■ DIRECTIONS ■
An exact reproduction of all the entries is what the answer must contain.

Source data:
--------------------

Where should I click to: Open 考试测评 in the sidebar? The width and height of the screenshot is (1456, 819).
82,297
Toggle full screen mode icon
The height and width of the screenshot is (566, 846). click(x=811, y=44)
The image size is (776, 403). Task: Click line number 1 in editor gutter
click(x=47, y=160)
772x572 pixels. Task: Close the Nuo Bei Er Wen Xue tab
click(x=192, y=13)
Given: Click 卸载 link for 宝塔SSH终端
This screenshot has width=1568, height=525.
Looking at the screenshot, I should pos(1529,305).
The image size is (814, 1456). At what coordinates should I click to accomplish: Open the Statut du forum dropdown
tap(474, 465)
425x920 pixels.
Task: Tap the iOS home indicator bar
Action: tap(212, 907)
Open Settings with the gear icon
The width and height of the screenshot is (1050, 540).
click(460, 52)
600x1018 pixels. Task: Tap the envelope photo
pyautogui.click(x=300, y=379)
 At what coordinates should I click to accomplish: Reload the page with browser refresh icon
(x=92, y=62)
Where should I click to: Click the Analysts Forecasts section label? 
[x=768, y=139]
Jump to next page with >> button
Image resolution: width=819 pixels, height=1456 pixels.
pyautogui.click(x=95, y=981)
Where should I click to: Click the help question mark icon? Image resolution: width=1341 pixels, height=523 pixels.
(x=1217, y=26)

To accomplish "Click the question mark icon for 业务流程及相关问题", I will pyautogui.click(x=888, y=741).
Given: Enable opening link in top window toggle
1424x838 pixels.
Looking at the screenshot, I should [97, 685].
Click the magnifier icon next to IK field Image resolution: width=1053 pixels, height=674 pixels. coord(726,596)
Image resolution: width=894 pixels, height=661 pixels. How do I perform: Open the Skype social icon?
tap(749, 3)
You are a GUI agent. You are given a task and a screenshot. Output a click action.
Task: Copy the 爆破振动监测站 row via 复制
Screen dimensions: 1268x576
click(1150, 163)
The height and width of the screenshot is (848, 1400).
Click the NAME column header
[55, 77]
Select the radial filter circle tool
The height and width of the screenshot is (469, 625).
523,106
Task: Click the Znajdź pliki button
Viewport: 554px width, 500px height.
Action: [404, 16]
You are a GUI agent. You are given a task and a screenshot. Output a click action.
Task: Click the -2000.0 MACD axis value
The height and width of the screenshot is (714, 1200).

--------------------

■ YOUR RESPONSE ■
Where should I click to: Open 考试测评 in the sidebar? The width and height of the screenshot is (1456, 819).
82,297
Toggle full screen mode icon
The height and width of the screenshot is (566, 846). click(x=811, y=44)
The image size is (776, 403). Task: Click line number 1 in editor gutter
click(x=47, y=160)
772x572 pixels. Task: Close the Nuo Bei Er Wen Xue tab
click(x=192, y=13)
Given: Click 卸载 link for 宝塔SSH终端
This screenshot has width=1568, height=525.
Looking at the screenshot, I should pos(1529,305).
The image size is (814, 1456). At what coordinates should I click to accomplish: Open the Statut du forum dropdown
tap(474, 465)
425x920 pixels.
Task: Tap the iOS home indicator bar
Action: tap(212, 907)
Open Settings with the gear icon
The width and height of the screenshot is (1050, 540).
click(460, 52)
600x1018 pixels. Task: Tap the envelope photo
pyautogui.click(x=300, y=379)
 At what coordinates should I click to accomplish: Reload the page with browser refresh icon
(x=92, y=62)
Where should I click to: Click the Analysts Forecasts section label? 
[x=768, y=139]
Jump to next page with >> button
Image resolution: width=819 pixels, height=1456 pixels.
pyautogui.click(x=95, y=981)
Where should I click to: Click the help question mark icon? Image resolution: width=1341 pixels, height=523 pixels.
(x=1217, y=26)

To accomplish "Click the question mark icon for 业务流程及相关问题", I will pyautogui.click(x=888, y=741).
Given: Enable opening link in top window toggle
1424x838 pixels.
Looking at the screenshot, I should [97, 685].
Click the magnifier icon next to IK field Image resolution: width=1053 pixels, height=674 pixels. coord(726,596)
Image resolution: width=894 pixels, height=661 pixels. How do I perform: Open the Skype social icon?
tap(749, 3)
You are a GUI agent. You are given a task and a screenshot. Output a click action.
Task: Copy the 爆破振动监测站 row via 复制
Screen dimensions: 1268x576
click(1150, 163)
The height and width of the screenshot is (848, 1400).
Click the NAME column header
[55, 77]
Select the radial filter circle tool
The height and width of the screenshot is (469, 625).
523,106
Task: Click the Znajdź pliki button
Viewport: 554px width, 500px height.
Action: [404, 16]
You are a GUI agent. You are given a task and a screenshot. Output a click action.
Task: Click the -2000.0 MACD axis value
The height and width of the screenshot is (714, 1200).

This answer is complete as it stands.